▼

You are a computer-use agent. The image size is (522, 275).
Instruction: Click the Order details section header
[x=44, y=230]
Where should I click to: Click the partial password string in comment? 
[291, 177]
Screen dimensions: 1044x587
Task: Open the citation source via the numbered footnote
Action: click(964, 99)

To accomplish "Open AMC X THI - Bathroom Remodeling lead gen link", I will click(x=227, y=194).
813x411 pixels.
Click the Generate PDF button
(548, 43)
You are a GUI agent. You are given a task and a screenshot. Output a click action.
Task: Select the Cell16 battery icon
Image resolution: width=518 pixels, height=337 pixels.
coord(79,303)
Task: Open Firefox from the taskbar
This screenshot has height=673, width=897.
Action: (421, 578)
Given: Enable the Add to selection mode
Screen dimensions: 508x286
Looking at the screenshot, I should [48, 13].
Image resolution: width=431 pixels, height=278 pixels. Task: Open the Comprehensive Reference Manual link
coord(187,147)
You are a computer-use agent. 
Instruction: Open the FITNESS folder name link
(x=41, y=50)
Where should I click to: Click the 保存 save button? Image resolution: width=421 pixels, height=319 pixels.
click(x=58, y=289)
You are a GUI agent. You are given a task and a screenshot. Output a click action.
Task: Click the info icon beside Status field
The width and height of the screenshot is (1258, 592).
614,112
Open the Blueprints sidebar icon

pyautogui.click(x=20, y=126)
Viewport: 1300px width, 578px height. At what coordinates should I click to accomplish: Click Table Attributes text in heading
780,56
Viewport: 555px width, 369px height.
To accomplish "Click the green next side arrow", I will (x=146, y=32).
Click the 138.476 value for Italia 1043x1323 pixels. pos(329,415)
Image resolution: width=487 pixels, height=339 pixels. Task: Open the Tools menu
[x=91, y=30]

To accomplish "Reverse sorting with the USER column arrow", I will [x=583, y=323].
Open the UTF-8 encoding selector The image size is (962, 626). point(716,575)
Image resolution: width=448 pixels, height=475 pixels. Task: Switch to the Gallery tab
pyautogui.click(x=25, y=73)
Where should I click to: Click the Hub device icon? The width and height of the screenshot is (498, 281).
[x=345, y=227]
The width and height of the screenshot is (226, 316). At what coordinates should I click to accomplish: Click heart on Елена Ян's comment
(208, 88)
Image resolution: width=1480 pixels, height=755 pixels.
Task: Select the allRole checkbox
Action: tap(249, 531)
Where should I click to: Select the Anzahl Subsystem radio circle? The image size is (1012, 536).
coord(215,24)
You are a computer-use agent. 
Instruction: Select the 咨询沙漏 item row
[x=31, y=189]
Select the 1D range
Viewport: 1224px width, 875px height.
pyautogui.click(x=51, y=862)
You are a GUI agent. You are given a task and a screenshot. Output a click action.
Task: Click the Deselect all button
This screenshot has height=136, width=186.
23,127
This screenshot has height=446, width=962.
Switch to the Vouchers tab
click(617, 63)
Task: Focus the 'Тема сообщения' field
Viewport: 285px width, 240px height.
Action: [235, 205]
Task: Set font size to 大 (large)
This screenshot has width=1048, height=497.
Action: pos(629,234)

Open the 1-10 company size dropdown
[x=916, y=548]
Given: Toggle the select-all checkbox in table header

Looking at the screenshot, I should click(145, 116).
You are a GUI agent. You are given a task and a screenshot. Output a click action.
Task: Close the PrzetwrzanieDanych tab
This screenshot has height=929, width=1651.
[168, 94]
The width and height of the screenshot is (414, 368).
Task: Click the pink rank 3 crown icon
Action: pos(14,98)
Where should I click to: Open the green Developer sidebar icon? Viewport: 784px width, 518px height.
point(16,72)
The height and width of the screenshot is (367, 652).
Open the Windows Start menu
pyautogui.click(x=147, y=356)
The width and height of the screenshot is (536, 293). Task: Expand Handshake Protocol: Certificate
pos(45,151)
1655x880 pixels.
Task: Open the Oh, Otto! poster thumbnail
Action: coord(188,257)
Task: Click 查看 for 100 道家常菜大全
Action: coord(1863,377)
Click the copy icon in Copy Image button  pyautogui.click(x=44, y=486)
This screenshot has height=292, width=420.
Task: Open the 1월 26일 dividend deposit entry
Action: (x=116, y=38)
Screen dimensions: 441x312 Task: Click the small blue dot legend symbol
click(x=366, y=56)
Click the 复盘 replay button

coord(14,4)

▲

PROBLEM DETAILS -> Arrange the lines of the entries above as a JSON list of strings, one string per line, with blank lines omitted.

ANSWER FOR THIS EXERCISE ->
[
  "You are a computer-use agent. The image size is (522, 275).",
  "Instruction: Click the Order details section header",
  "[x=44, y=230]",
  "Where should I click to: Click the partial password string in comment? ",
  "[291, 177]",
  "Screen dimensions: 1044x587",
  "Task: Open the citation source via the numbered footnote",
  "Action: click(964, 99)",
  "To accomplish \"Open AMC X THI - Bathroom Remodeling lead gen link\", I will click(x=227, y=194).",
  "813x411 pixels.",
  "Click the Generate PDF button",
  "(548, 43)",
  "You are a GUI agent. You are given a task and a screenshot. Output a click action.",
  "Task: Select the Cell16 battery icon",
  "Image resolution: width=518 pixels, height=337 pixels.",
  "coord(79,303)",
  "Task: Open Firefox from the taskbar",
  "This screenshot has height=673, width=897.",
  "Action: (421, 578)",
  "Given: Enable the Add to selection mode",
  "Screen dimensions: 508x286",
  "Looking at the screenshot, I should [48, 13].",
  "Image resolution: width=431 pixels, height=278 pixels. Task: Open the Comprehensive Reference Manual link",
  "coord(187,147)",
  "You are a computer-use agent. ",
  "Instruction: Open the FITNESS folder name link",
  "(x=41, y=50)",
  "Where should I click to: Click the 保存 save button? Image resolution: width=421 pixels, height=319 pixels.",
  "click(x=58, y=289)",
  "You are a GUI agent. You are given a task and a screenshot. Output a click action.",
  "Task: Click the info icon beside Status field",
  "The width and height of the screenshot is (1258, 592).",
  "614,112",
  "Open the Blueprints sidebar icon",
  "pyautogui.click(x=20, y=126)",
  "Viewport: 1300px width, 578px height. At what coordinates should I click to accomplish: Click Table Attributes text in heading",
  "780,56",
  "Viewport: 555px width, 369px height.",
  "To accomplish \"Click the green next side arrow\", I will (x=146, y=32).",
  "Click the 138.476 value for Italia 1043x1323 pixels. pos(329,415)",
  "Image resolution: width=487 pixels, height=339 pixels. Task: Open the Tools menu",
  "[x=91, y=30]",
  "To accomplish \"Reverse sorting with the USER column arrow\", I will [x=583, y=323].",
  "Open the UTF-8 encoding selector The image size is (962, 626). point(716,575)",
  "Image resolution: width=448 pixels, height=475 pixels. Task: Switch to the Gallery tab",
  "pyautogui.click(x=25, y=73)",
  "Where should I click to: Click the Hub device icon? The width and height of the screenshot is (498, 281).",
  "[x=345, y=227]",
  "The width and height of the screenshot is (226, 316). At what coordinates should I click to accomplish: Click heart on Елена Ян's comment",
  "(208, 88)",
  "Image resolution: width=1480 pixels, height=755 pixels.",
  "Task: Select the allRole checkbox",
  "Action: tap(249, 531)",
  "Where should I click to: Select the Anzahl Subsystem radio circle? The image size is (1012, 536).",
  "coord(215,24)",
  "You are a computer-use agent. ",
  "Instruction: Select the 咨询沙漏 item row",
  "[x=31, y=189]",
  "Select the 1D range",
  "Viewport: 1224px width, 875px height.",
  "pyautogui.click(x=51, y=862)",
  "You are a GUI agent. You are given a task and a screenshot. Output a click action.",
  "Task: Click the Deselect all button",
  "This screenshot has height=136, width=186.",
  "23,127",
  "This screenshot has height=446, width=962.",
  "Switch to the Vouchers tab",
  "click(617, 63)",
  "Task: Focus the 'Тема сообщения' field",
  "Viewport: 285px width, 240px height.",
  "Action: [235, 205]",
  "Task: Set font size to 大 (large)",
  "This screenshot has width=1048, height=497.",
  "Action: pos(629,234)",
  "Open the 1-10 company size dropdown",
  "[x=916, y=548]",
  "Given: Toggle the select-all checkbox in table header",
  "Looking at the screenshot, I should click(145, 116).",
  "You are a GUI agent. You are given a task and a screenshot. Output a click action.",
  "Task: Close the PrzetwrzanieDanych tab",
  "This screenshot has height=929, width=1651.",
  "[168, 94]",
  "The width and height of the screenshot is (414, 368).",
  "Task: Click the pink rank 3 crown icon",
  "Action: pos(14,98)",
  "Where should I click to: Open the green Developer sidebar icon? Viewport: 784px width, 518px height.",
  "point(16,72)",
  "The height and width of the screenshot is (367, 652).",
  "Open the Windows Start menu",
  "pyautogui.click(x=147, y=356)",
  "The width and height of the screenshot is (536, 293). Task: Expand Handshake Protocol: Certificate",
  "pos(45,151)",
  "1655x880 pixels.",
  "Task: Open the Oh, Otto! poster thumbnail",
  "Action: coord(188,257)",
  "Task: Click 查看 for 100 道家常菜大全",
  "Action: coord(1863,377)",
  "Click the copy icon in Copy Image button  pyautogui.click(x=44, y=486)",
  "This screenshot has height=292, width=420.",
  "Task: Open the 1월 26일 dividend deposit entry",
  "Action: (x=116, y=38)",
  "Screen dimensions: 441x312 Task: Click the small blue dot legend symbol",
  "click(x=366, y=56)",
  "Click the 复盘 replay button",
  "coord(14,4)"
]